Guaranty Agreement, dated as of April 13, 2023, by Baker Hughes Holdings LLC, for the benefit of Venture Global CP2 LNG, LLC, pursuant to the Purchase Order Contract for the Sale of Liquefaction Train System, dated as of April 7, 2023, by and between Baker Hughes Energy Services LLC and Venture Global CP2 LNG, LLC
Exhibit 10.49
GUARANTY AGREEMENT
THIS GUARANTY AGREEMENT (this Guaranty) is made as of the 13th day of April, 2023, by Baker Hughes Holdings LLC, a limited liability company duly organized and existing under the laws of the State of Delaware, with its primary office at 17021 Aldine Westfield Road, Houston, Texas 77073 (herein called Guarantor), for the benefit of Venture Global CP2 LNG, LLC, a limited liability company duly organized and existing under the laws of the State of Delaware, with its primary office at 1001 19th Street North, Suite 1500, Arlington, VA 22209 (herein called Buyer).
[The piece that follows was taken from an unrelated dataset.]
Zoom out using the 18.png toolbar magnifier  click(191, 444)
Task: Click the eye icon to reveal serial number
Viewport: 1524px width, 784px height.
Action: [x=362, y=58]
Guarantor and Buyer are individually referred to herein as a Party and collectively as the Parties.
RECITALS:
WHEREAS, Baker Hughes Energy Services LLC, a limited liability company organized and existing under the laws of the State of Delaware, with a place of business at 17021 Aldine Westfield Road, Houston, Texas 77073 (herein called Seller) is an affiliate of Guarantor;
WHEREAS, Buyer and Seller have entered into a Purchase Order Contract for the Sale of Liquefaction Train System dated as of April 7, 2023 (together with the schedules, annexes, and exhibits thereto and as the same may be amended from time to time, herein called the Contract), for the supply of certain natural gas liquefaction equipment by Seller;
WHEREAS, the Contract requires Guarantor to guarantee Sellers performance under the Contract for the benefit of Buyer; and
WHEREAS, Guarantor indirectly owns the majority of the membership interests of Seller and, as ultimate parent company of Seller, is willing to enter into this Guaranty in satisfaction of the conditions of the Contract.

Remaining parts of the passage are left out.